My Comments: Since this article first appeared several months ago, the current administration has doubled down on the idea of import tariffs. For some reason, it thinks that trade wars are what is needed to ‘Make America Great Again’.
A reverse analogy that comes to mind are the gas price conflicts that used to appear in town when some gas station owner decided to lower the price by a few cents, only to have the station across the street do the same thing. Before long, gas was being sold below cost.
As consumers we got to enjoy a price break, but the gas station owners got to lose a lot of money until someone said ‘enough’ and it was over. Tariffs wars between nations simply raises the price on what we buy and we as consumers ultimately lose. At what point do we declare ‘we’ve won’ and life goes back to normal?
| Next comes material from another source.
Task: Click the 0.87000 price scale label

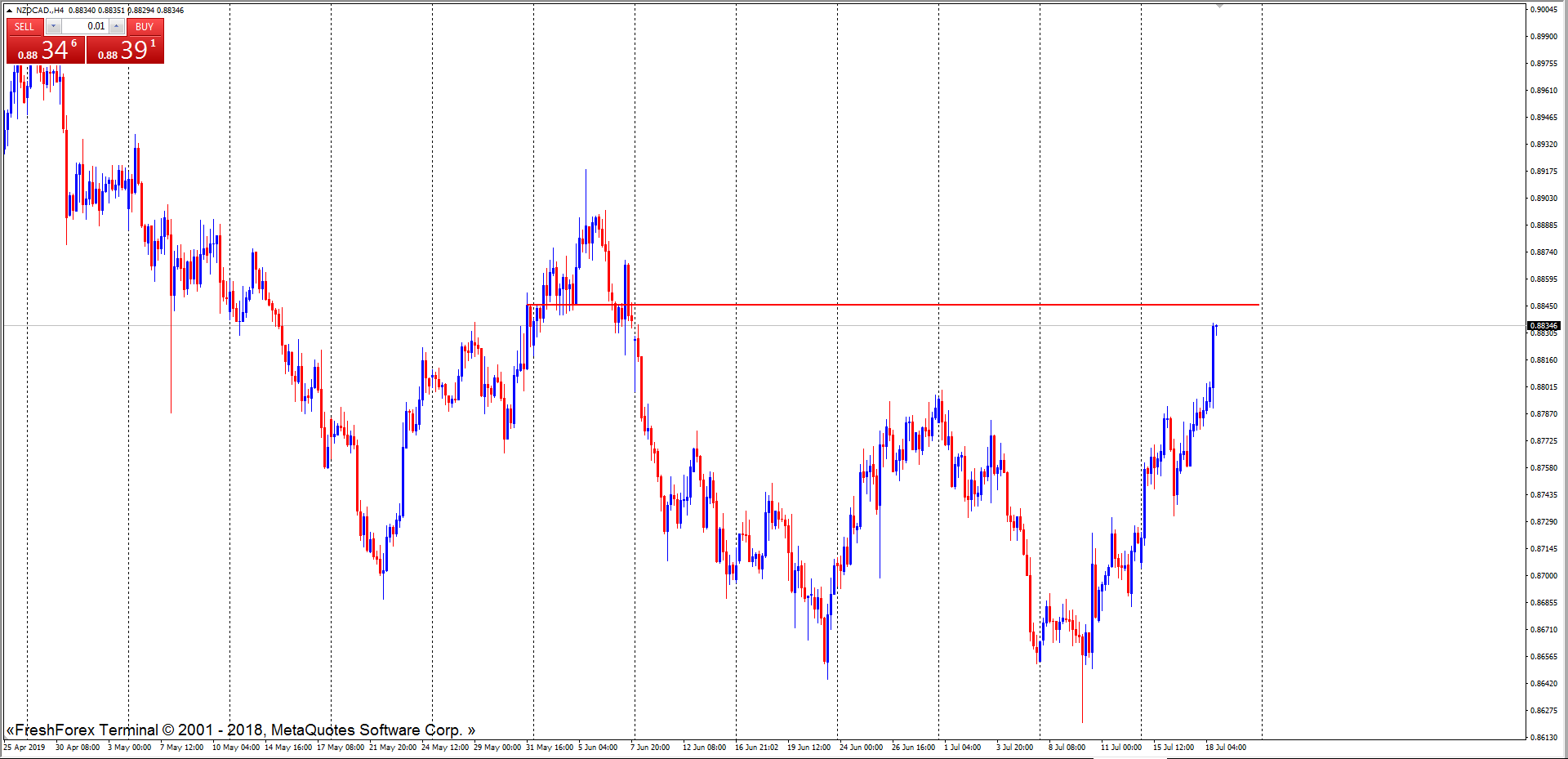Action: point(1543,576)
By Krishna Memani | March 07, 2018
So, I’ve been reading a lot of articles, such as the one by Noah Smith on Bloomberg titled: “What Trump’s Trade Guru Doesn’t Get About Economics.”
In this article, Smith, a really good blogger who tends to boil things down to simple stuff, goes on to explain to us in detail why trade wars are bad economics.
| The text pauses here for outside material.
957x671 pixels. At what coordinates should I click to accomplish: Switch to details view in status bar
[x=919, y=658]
Of course, I fully agree with him on this. As someone who grew up in the 1970s and 80s—especially in an industrially insular India—I experienced firsthand the bad economic policy of protectionism.
I know, I know. Tariffs won’t meaningfully reduce the trade deficit. For that matter, I also know that, for a country with a low savings rate, eliminating or reducing the trade deficit may not be the best thing for near-term growth. Furthermore, one would have to sleep through an “econ 101” class to not see how tariffs could reduce productivity growth and act as an indirect tax. Also, it is quite obvious that other countries are likely to respond to Trump’s trade provocation, a scenario that of course will cause the steps laid out in this paragraph to happen all over again.
While I don’t know this for sure, I am quite certain that Peter Navarro, the loudest proponent of this protectionist policy, who I believe happens to be an economist by training, gets all of this, too. The point I’m trying to make is that this policy, in my view, has nothing to do with economics. Instead, it’s all about politics, which, as we all ought to know very well, happens to be messy.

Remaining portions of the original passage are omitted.